Written request :: Copy the lines from the line with "Open Presets for the phong2 material" up to and including the line with "pyautogui.click(x=824, y=66)", unchanged and in the same order.

Data rows ::
▽
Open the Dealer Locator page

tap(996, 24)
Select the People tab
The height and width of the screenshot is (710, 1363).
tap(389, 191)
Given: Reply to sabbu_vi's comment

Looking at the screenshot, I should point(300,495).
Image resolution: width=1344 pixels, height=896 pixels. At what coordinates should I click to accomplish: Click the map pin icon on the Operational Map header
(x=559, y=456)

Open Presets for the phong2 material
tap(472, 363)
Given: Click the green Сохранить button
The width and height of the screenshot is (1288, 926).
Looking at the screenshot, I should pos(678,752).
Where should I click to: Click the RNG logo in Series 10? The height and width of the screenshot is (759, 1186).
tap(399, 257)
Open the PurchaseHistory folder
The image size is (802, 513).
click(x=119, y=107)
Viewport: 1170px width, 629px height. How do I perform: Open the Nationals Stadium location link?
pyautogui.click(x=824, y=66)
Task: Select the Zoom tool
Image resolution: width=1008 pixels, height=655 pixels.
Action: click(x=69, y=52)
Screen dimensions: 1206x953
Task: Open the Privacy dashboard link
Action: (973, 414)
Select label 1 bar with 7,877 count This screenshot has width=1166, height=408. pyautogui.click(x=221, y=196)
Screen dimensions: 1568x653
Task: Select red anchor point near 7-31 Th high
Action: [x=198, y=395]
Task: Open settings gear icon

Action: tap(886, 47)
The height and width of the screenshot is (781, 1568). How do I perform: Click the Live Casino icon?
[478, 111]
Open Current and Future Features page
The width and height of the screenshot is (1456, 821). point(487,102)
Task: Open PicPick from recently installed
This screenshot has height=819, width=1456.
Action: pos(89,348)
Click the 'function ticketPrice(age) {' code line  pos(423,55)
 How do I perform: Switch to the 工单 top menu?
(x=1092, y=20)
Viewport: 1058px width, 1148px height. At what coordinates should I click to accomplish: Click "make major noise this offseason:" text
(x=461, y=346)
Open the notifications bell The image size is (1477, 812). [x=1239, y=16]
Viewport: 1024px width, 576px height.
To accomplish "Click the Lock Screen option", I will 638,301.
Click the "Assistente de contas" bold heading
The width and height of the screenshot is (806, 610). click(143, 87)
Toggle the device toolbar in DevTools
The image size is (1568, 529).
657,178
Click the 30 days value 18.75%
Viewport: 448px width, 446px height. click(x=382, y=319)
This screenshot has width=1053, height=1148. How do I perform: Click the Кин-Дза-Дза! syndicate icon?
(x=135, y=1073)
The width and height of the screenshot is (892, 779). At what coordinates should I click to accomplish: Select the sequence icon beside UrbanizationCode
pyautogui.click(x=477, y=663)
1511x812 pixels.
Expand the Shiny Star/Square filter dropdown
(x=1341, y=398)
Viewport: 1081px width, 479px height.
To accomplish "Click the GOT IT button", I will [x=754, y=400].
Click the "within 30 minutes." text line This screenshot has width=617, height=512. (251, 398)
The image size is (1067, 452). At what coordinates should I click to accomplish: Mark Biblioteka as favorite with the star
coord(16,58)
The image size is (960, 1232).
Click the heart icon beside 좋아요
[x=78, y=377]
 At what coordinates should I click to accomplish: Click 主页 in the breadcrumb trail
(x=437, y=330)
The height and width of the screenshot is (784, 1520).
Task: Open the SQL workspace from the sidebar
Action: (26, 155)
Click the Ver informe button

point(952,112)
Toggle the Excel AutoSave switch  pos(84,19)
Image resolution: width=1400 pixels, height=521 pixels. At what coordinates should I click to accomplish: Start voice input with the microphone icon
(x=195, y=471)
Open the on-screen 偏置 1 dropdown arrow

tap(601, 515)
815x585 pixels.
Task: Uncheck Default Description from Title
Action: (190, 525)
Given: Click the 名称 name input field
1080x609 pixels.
△
Complete answer ::
Open Presets for the phong2 material
tap(472, 363)
Given: Click the green Сохранить button
The width and height of the screenshot is (1288, 926).
Looking at the screenshot, I should pos(678,752).
Where should I click to: Click the RNG logo in Series 10? The height and width of the screenshot is (759, 1186).
tap(399, 257)
Open the PurchaseHistory folder
The image size is (802, 513).
click(x=119, y=107)
Viewport: 1170px width, 629px height. How do I perform: Open the Nationals Stadium location link?
pyautogui.click(x=824, y=66)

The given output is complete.